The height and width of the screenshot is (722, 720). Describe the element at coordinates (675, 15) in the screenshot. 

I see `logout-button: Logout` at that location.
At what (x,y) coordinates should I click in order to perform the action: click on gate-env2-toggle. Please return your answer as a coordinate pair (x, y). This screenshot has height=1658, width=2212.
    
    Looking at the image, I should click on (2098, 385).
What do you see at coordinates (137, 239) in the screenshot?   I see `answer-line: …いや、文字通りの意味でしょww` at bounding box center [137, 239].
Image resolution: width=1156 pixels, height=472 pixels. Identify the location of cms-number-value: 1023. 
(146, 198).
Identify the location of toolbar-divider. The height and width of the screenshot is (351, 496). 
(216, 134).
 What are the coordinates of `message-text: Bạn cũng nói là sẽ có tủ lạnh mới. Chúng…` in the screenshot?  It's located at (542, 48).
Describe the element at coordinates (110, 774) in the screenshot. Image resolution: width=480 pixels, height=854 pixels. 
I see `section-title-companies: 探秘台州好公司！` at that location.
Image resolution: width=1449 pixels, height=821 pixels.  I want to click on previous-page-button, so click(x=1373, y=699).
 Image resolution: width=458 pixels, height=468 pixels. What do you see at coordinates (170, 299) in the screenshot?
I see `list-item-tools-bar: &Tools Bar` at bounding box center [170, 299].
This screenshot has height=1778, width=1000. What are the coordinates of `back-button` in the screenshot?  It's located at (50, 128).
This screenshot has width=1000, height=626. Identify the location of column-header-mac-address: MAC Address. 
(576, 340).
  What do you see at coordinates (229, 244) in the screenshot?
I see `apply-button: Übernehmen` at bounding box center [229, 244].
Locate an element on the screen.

▶ [Directions for this task] Transcribe the material word for word, starting at its first line and ending with the line that contains "at (542, 48).", with that line included.

▶ [Final answer]
The height and width of the screenshot is (722, 720). Describe the element at coordinates (675, 15) in the screenshot. 

I see `logout-button: Logout` at that location.
At what (x,y) coordinates should I click in order to perform the action: click on gate-env2-toggle. Please return your answer as a coordinate pair (x, y). This screenshot has height=1658, width=2212.
    
    Looking at the image, I should click on (2098, 385).
What do you see at coordinates (137, 239) in the screenshot?   I see `answer-line: …いや、文字通りの意味でしょww` at bounding box center [137, 239].
Image resolution: width=1156 pixels, height=472 pixels. Identify the location of cms-number-value: 1023. 
(146, 198).
Identify the location of toolbar-divider. The height and width of the screenshot is (351, 496). 
(216, 134).
 What are the coordinates of `message-text: Bạn cũng nói là sẽ có tủ lạnh mới. Chúng…` in the screenshot?  It's located at (542, 48).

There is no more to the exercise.